A single bugle sounded from across the valley. Then the night filled with the sounds of bugles. They knew within minutes of the first call another attack would be on the perimeter.

“My skin will crawl for the rest of my life when I hear a bugle,” one of them said.

“Pipe down.”

“Why?” the one said. “They might fucking know we’re here?”

They scrambled back up the ridge and took their positions. A shower of white-hot sparks rained down on them. A bullet tore through Henry’s sleeve. He turned to the young officer still in the shadows and held up his arm. They exchanged a knowing look and then a black circle popped in the young officer’s forehead and he was dead.

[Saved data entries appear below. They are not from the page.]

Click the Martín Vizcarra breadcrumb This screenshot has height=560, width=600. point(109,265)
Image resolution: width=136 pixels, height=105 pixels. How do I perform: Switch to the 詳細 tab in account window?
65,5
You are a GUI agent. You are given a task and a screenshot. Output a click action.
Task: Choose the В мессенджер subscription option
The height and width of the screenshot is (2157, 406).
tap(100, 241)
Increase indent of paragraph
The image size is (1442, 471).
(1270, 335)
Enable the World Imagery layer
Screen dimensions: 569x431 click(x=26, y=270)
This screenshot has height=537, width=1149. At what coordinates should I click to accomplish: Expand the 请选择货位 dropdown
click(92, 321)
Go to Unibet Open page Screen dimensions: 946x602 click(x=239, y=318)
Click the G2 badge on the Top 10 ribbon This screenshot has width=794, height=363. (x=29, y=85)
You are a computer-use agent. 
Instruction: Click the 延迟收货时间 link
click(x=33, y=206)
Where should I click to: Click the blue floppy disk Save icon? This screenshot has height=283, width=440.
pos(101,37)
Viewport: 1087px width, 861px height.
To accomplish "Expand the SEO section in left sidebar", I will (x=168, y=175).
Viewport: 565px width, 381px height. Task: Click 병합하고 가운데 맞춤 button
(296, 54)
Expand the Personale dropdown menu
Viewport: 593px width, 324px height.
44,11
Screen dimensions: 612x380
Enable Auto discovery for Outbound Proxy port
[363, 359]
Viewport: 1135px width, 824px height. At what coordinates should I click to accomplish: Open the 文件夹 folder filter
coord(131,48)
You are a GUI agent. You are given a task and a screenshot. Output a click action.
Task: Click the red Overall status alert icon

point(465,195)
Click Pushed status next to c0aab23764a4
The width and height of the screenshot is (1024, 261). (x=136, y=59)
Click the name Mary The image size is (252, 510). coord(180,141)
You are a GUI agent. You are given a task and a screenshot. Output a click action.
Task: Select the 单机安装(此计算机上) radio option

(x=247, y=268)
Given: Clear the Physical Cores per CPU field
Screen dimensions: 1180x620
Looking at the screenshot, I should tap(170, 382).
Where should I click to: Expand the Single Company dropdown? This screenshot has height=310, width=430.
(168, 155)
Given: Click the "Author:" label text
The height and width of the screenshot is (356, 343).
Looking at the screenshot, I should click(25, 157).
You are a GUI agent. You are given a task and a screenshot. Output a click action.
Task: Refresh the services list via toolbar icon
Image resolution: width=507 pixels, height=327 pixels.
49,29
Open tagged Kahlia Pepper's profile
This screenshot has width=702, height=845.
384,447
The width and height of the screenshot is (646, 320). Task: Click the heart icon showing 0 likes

A row of shadows rose out of the darkness and then they disappeared and then they appeared again. There were hundreds of them, hunched and clad in white and running with the jut of a gun barrel at their hips. They came on as if born out of the explosions. In his mind he wrote,
When this reaches you I will be dead. A lot of us will be that way
.

“Comb it out,” Lew yelled, and Henry opened fire with the BAR held in his arms and beat off the attack. He changed out the magazine and triggered again and down the line the machine gunner triggered and sent forth the mangling fire of the flat tracking machine gun, its bloody, wearying cadence the race of their pulses, the pounding of their hearts.

Still, they came on, sifting through the night, wearing their quilted jackets and fur hats and they were shot down as fast as they came.

In Henry’s fighting hole the cartridge cases were now knee deep. He climbed to a higher parapet to see the fields beyond the glacis. The sheer number of dead that lay before him was overwhelming to his mind, blood and human viscera and men dragging themselves from the field of battle.

Then they were coming again and both flanks were caving in until it was as if the men were islanded on the summit and stood back to back fighting them off the ridge.

“Fix bayonets,” Lew ordered, and the men fixed their bayonets, their only chance to enter their midst and break their attack.

Henry stepped out of a mortar’s explosion and heaved a bayoneted carbine through the chest of the first man he encountered. He picked up the man’s Thompson, held it locked to his hip, and fired; its fire climbed into the night. The cries of the wounded faded as one by one, their guts ripped open, their limbs broken, they froze to death or died of their wounds in the low brush and on the open ground.

Near morning the boy came walking in his direction. His right arm was dangling at his side and he was saying he could not make it work. He said he believed it broken, but was not sure. Just then there was an explosion and a shard of knifing shrapnel nicked the boy’s carotid artery. A hot jet of blood, and he collapsed clutching at his neck. Henry applied a compress, but the boy was bleeding out. Henry cradled him in his arms until he died.